= Clausurae =

Walls built to block narrow mountain passes

Clausurae (sing. clausura) are short, linear cut-off walls—a term modern scholars apply to masonry or earthen barriers erected across valleys, gorges or road corridors in Late Antiquity.

== Etymology and definition ==
The word derives from late-Latin clausura “a closing, barrier,” but philological studies have shown that in military contexts it denoted a discrete obstacle rather than a continuous frontier line. Because contemporary texts used the term variably—sometimes for a gate or fortified town—today’s historians reserve clausurae for short walls, normally a few hundred metres to several kilometres long, that seal natural bottlenecks.

== Historical context ==
An imperial rescript of 443 CE required the magister officiorum to report annually “on the state of the camps and of the clausurae along every frontier,” confirming their recognised role in the late-Roman defence-in-depth system. While earlier scholarship misread clausurae as grand linear ramparts, current consensus treats them instead as tactical choke-points manned by modest detachments and supported by nearby forts or watch-towers.

== Construction and typology ==
Most clausurae were stone walls 1–3 m thick and up to 5 m high, sometimes reinforced with towers and a frontal ditch; lighter barriers of timber and earth are also attested. Their alignments exploit steep valley flanks so that the artificial obstacle blocks the only practicable passage, minimising labour yet achieving effective control.
Excavations along Alpine examples reveal coursed limestone facings with rubble cores, gates set between projecting bastions and evidence of hurried repairs during the fifth-century crises.

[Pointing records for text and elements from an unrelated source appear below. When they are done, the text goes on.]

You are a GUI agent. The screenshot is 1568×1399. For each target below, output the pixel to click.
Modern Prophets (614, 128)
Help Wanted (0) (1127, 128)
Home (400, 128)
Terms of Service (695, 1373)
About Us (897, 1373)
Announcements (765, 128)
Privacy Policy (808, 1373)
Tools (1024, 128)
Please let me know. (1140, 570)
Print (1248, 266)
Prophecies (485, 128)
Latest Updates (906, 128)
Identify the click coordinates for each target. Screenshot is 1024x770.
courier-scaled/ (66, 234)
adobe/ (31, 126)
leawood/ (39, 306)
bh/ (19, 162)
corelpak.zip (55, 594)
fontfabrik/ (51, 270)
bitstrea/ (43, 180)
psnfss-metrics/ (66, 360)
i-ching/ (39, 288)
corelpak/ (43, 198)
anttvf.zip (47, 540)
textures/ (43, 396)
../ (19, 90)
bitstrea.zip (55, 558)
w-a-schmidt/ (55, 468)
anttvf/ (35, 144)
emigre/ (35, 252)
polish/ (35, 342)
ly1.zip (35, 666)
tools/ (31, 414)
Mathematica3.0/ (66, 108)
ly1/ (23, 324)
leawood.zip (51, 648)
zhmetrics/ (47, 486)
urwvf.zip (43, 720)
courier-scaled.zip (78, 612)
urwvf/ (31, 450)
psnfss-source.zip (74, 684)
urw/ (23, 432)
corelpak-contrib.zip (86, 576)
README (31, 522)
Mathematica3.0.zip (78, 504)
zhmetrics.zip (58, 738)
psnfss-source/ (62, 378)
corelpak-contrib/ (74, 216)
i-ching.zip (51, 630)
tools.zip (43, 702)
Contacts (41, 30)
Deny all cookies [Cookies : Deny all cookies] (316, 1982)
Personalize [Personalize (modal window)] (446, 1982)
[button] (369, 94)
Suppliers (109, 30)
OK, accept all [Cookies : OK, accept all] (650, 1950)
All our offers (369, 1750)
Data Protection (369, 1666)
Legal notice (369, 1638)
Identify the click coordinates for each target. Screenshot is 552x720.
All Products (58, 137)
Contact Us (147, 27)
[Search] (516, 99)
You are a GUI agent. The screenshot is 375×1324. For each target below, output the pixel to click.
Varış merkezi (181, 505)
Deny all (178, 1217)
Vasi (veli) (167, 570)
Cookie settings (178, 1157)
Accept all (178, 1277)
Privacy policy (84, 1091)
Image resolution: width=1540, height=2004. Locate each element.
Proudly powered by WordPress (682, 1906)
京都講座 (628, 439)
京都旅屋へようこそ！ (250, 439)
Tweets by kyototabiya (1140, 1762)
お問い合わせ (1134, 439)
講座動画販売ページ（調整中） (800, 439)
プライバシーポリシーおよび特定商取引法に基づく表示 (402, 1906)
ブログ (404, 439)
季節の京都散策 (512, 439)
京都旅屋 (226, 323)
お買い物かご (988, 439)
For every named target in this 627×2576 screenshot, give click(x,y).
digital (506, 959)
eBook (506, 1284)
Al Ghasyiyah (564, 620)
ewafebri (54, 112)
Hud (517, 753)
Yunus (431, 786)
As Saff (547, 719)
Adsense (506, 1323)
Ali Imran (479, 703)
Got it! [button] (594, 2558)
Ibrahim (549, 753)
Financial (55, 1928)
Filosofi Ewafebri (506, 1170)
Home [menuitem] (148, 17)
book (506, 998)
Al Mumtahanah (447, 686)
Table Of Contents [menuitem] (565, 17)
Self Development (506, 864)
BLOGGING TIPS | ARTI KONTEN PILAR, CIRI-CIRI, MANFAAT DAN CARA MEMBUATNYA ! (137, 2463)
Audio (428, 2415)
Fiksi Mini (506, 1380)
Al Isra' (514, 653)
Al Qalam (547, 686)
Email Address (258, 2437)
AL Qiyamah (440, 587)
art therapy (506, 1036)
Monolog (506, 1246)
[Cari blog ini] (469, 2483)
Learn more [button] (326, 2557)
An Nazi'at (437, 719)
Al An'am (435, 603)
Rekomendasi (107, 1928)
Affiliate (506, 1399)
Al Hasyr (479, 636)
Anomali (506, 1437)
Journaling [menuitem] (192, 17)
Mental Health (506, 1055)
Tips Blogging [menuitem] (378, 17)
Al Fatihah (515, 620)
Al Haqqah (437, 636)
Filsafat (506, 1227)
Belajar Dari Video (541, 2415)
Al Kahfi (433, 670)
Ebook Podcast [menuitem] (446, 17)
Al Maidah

Landscape studies now integrate LiDAR and aerial photography to map previously unknown barriers, showing that Roman engineers chose locations primarily for traffic interception rather than maximal length or height.

== Geographic distribution ==
The best-studied concentration is the Claustra Alpium Iuliarum, a chain of walls, towers and forts stretching from the Karst Plateau to the Soča Valley that screened north-eastern Italy after c. 270 CE. North-African parallels include the 17 km Tebaga Gap wall in southern Tunisia, which blocked the main route between the Dahar uplands and the Gulf of Gabès.